** Material to process follows **
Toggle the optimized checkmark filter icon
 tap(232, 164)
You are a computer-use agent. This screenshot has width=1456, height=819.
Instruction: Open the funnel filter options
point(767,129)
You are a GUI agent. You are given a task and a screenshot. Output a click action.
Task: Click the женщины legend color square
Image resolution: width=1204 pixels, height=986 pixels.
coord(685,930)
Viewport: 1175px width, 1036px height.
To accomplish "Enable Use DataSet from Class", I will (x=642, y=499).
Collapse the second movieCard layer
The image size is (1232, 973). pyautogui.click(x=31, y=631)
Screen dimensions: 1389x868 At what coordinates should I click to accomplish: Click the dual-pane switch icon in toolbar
** End of Material to process **
Would you please copy the lines above, from the one holding "Viewport: 1175px width, 1036px height." through the last, and nothing else?

*Exercise result*.
Viewport: 1175px width, 1036px height.
To accomplish "Enable Use DataSet from Class", I will (x=642, y=499).
Collapse the second movieCard layer
The image size is (1232, 973). pyautogui.click(x=31, y=631)
Screen dimensions: 1389x868 At what coordinates should I click to accomplish: Click the dual-pane switch icon in toolbar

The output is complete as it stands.